Another day, another case of the NCAA, one of the most reviled organizations in the country, just not getting it. But, first, a little back story.

At one point homeless in Waco and unable to get into Baylor, Silas Nacita ultimately righted himself and earned acceptance into Cornell of the Ivy League in 2012. Missing home, Nacita returned to Waco and attempted to enroll at BU again in 2013. After that second attempt failed -- he was unable to secure a loan to pay for school -- he enrolled at a community college while at the same time saving money for tuition by waiting tables.

He saved up enough money to pay his BU tuition, ultimately walking on to the football team and earning Academic All-Big 12 honors in 2014. Even that honor came with its own back story as Nacita couldn’t afford to pay for textbooks; instead, he took cell phone pictures of pages of the textbooks at the campus bookstore from which to study.

Fast-forward to today and Nacita has been ruled ineligible by the NCAA. For declining to go through school homeless. For accepting the generosity of friends.
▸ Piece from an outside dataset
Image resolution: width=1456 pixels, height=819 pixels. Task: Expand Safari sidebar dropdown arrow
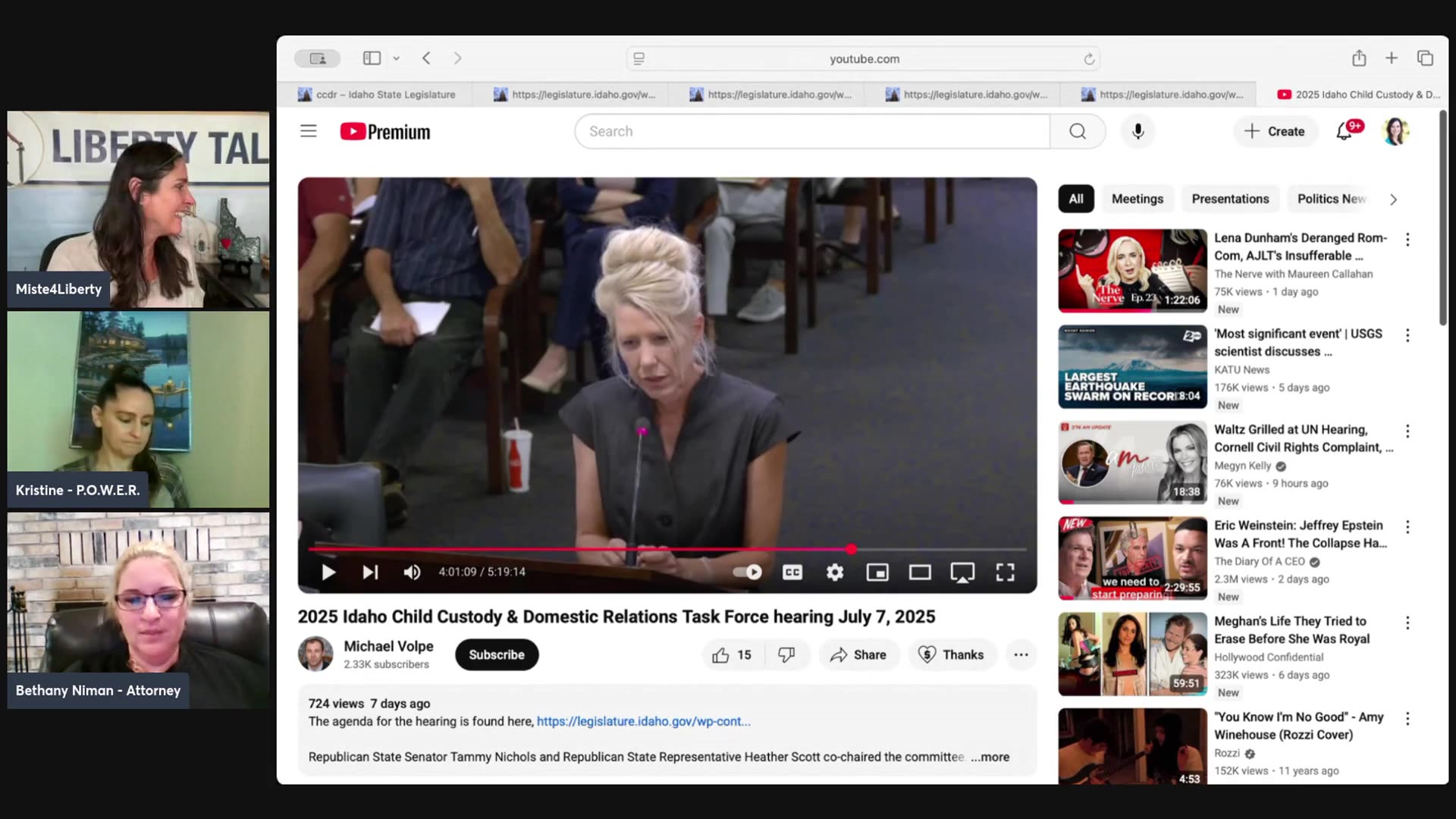(x=396, y=58)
For, essentially, following his dreams.

Unbelievably, Nacita had a classy response to the development on social media, declining to (rightly) take the NCAA to task for what appears on the surface to be a shortsighted ruling.

(If you read that and don’t feel the least beat of empathy and sympathy, and perhaps feel the eyes begin to well up, you have no heart. Or are with the NCAA, which is actually redundant so never mind.)

At least one of his teammates, though, wasn’t as gracious.

Baylor is expected to release a statement on the situation today, a statement which will hopefully include not only the NCAA backing down from its ruling, but also an announcement that Nacita has been put on scholarship.

Rules are rules, but at some point common sense needs to come into play. That, though, is something that’s in short supply in Indianapolis and elsewhere in collegiate athletics, with the schools making money hand over fist while at the same time the entity that oversees them punishes a broke kid for going into self-preservation mode by accepting a roof over his head.

The system’s broke and needs fixed. This is just the latest, but not last, example of how serious the need is.